When all said is done, you’ll find that a record that creates the impression of a big sound at low levels, will sound absolutely huge when it’s cranked.
3. KEEP YOUR EYE ON THE PRIZE WITH DYNAMICS
One of the keys to a good mix is dynamics. If everything is loud and in front the whole time you are going to fatigue your listeners really quickly. It’s important to understand this and allow space in your mix so it’s not in your face, but still very present and full. Dynamics is the key to this.
You can affect the dynamics by using Compression. What Compression does is attenuated a signal that exceeds an amplitude threshold. In most cases that will squash the sound, or in other words lower the dynamic range. With a long enough attack and the threshold low enough, a compressor can actually exaggerate the attack. This way it lets the attack through for so many milliseconds, and then compresses the sustain part of the sound. This lets you give more clarity to the transient (hit), but also give a nice dynamic range.
Another thing to keep in mind with dynamic range is juxtaposition. Basically if you have all your sounds at 20 dB and higher than it can seem pretty flat, but if you have a part where it gets really soft, or you have this really light, high shimmer sound that you can barely hear, then it gives you a reference part to know how much louder the loud parts are.
4. MIXING IN MONO
Sometimes in my mix I like to switch over to Mono. I do this by just adding a utility to my master and turning it to mono. This helps because it lets me remember that all these sounds make up one track, not just left and right. It really helps when eq’ing all the parts. If I can EQ the parts and give each one it’s own sonic space in the mix it will sound fairly clean. Then when I open it back to stereo the mix will feel like it has that much more space and clarity.
Granted this doesn’t always apply when you have multiple voices over the stereo field to create a cool effect, but it does help give you a fresh perspective and can help you tighten your mix.
5. LITTLE TOUCH OF REVERB GOES A LONG WAY
Having a sound a little to the left, or a little to the right adds a little sense of space, but humans are way more intelligent than that. We perceive not only where the sound is coming from, but how that sound reflects in the space. Not only that we can actually determine where something is by how it bounces off our shoulders to our ears. That is how we can tell something is above us.

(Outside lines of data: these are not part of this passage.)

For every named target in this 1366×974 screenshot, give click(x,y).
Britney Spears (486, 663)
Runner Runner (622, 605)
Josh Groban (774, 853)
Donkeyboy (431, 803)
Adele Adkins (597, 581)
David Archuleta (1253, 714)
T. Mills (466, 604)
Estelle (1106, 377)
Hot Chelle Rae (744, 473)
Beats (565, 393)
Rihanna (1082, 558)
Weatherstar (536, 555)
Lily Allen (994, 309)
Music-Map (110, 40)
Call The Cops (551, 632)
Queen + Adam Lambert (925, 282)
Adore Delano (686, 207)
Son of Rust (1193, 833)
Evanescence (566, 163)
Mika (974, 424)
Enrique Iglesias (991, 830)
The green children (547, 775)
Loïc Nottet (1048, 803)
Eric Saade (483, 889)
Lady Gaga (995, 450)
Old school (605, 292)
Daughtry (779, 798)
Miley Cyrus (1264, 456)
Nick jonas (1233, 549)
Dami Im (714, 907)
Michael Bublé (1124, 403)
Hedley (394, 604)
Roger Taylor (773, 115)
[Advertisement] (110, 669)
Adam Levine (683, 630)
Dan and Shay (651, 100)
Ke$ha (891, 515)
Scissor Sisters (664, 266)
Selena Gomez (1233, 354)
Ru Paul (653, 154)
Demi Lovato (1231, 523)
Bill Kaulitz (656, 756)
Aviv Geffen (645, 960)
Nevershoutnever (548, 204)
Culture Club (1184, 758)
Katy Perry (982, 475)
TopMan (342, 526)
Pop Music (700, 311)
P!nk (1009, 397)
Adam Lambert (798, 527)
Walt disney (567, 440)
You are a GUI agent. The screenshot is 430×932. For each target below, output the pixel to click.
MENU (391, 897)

This is where reverb comes in. It can help all the parts be defined within a space. Especially if you are using Convolution reverb. One technique that can help with this is having one or two reverbs as a return track. Then you can send a small amount of your drums, that pad, and so on to the return with the reverb. This way all the parts sound like they were recorded, or live in the same space. this will deeply “glue” your track together. You don’t need to overdo it, but a touch here and there will make it all gel together.
6. REFERENCING OTHER TRACKS
After all this mixing your ears begin to get fatigued. YOu find that you don’t like it so bright, or you like that mid range turned down. This is because your ears are just tired of hearing it. If you turn on a reference mix you might notice how much clearer, and brighter it is. Then when you go back to your mix you can hear how you eq’d out too much here or there. This is why referencing other music is so important.
To give you a fresh perspective and more attuned ears you should switch over to a reference track every 30 minutes. this can help you keep your ears on the final goal instead of getting caught in the minutia or just getting too fatigued. Also take breaks. I like to take a break every 1/2 hour as well. Then come back… listen to a reference track, and get back to it. This will keep your ears fresh and your perspective clear.
These different techniques are all about letting you see your mix from different angles. The wider your view, the more likely you are to get the overall mix sounding good.